In place of the single vision, Powe suggests “more of the mosaic…less of the melting pot: more of the plurality of peoples and languages and faiths and attitudes and conversations, and less assimilation” (5). He does not want to whitewash present challenges or past failures of Canada, but he does want us to get on with it and take advantage of our communications expertise: “Canada’s lightness of spirit means free play: a bearable lightness, agility in the changing currents, never to be loaded down by a past of racial hatred, by aggressive dogmatism, ancient acrimonies or grievances, the zealotry of an immutable idea of what a state should be” (6).
* * *
Towards a Canada of Light had two previous incarnations, published with a slightly different title in 1992 and 1996, and those earlier rehearsals have resulted in a book that is both deeper and wider in scope. BW Powe is both an incisive communications scholar and a poet, and he takes us to the roots and heights of language, asking his readers to relish the “elusive and fragmentary” because this is what we need to transcend the single vision.
Since the publication of the first two versions, “What has changed in a devastating way is our relationship to a militarized America.”
After 9/11, the Patriot Act, the advent of Homeland Security, the suspension of civil rights for suspected terrorists and non-combatants, the exporting of suspects without lawyer or trial to countries that sanction torture, Canada seems more like Athens , cerebral and contemplative, during the time of Sparta.

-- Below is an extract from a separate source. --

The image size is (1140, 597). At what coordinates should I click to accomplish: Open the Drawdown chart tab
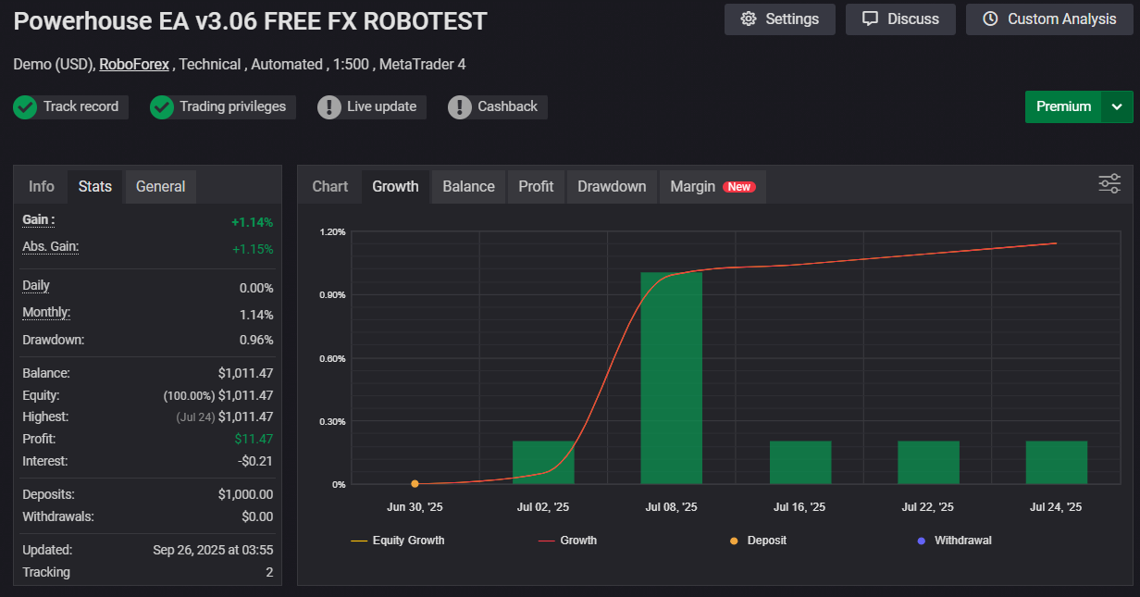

It is as if our culture and politics have been reincarnated from the model of the chattering, philosophical state set alongside the society efficiently organized for action—one, and only one purpose: the idealized crusade of its wars. (9)
As a Canadian, I find this analogy provocative, though perhaps lacking in messy complexity—we have our own class of Spartan crusaders, and the U.S. has no shortage of chattering Athenian intellectuals and philosophers. Powe will later argue that Canada’s failure of vision and leadership has us significantly aligned with our Spartan neighbor. We have our own “hardness, coldness” openly expressed in the real politick of international affairs. The poet, however, uses analogies not to define a reality but to provoke healing vision: “the prizing of the original spark in each, keeping thought bold, our mental landscapes a frontier” (14).
BW Powe thus offers us a prayer, a most lyrical performance of propaganda:
One of the sparks is the place I want to evoke and summon in these pages: a Canada of light, a promise, a flash, an opportunity for reverie, a turning leaf, an opened door, a rendezvous of many cultures, a sometimes quieter street or pathway in the wailing world, an outpost, a DEW line, the least likely place to incite mass ethnic hatred, a glimpse, a turning away, a provocation to think beyond single vision, a drama of inwardness, a site for talk and contemplations, a celebration of solitudes, a generous spirit wrestling with the demon of closure and the shadow of uniformity, where the vision of the country remains, fortunately, always ahead of the politicians. Gather depth and expanse, and patiently come together in the night to know beauty. Deepen solitudes, and love the unsolved. Salute each other across the truest eternal borderline, which is not national, but human. (18-19)
Idealistic? Of course—this is a prayer and a vision meant to inspire in the face of deadening cynicism. And consider the purposes of propaganda—to motivate the people for a cause—and that all propaganda needs a vision and a definition of who we are, who we want to become. How do we define ourselves to the world, and is our definition credible to those who are not us? Are we deceiving ourselves and the world with a bankrupt self-definition? Perhaps that is a way we can distinguish ourselves from our Spartan neighbor, but we have some work to do.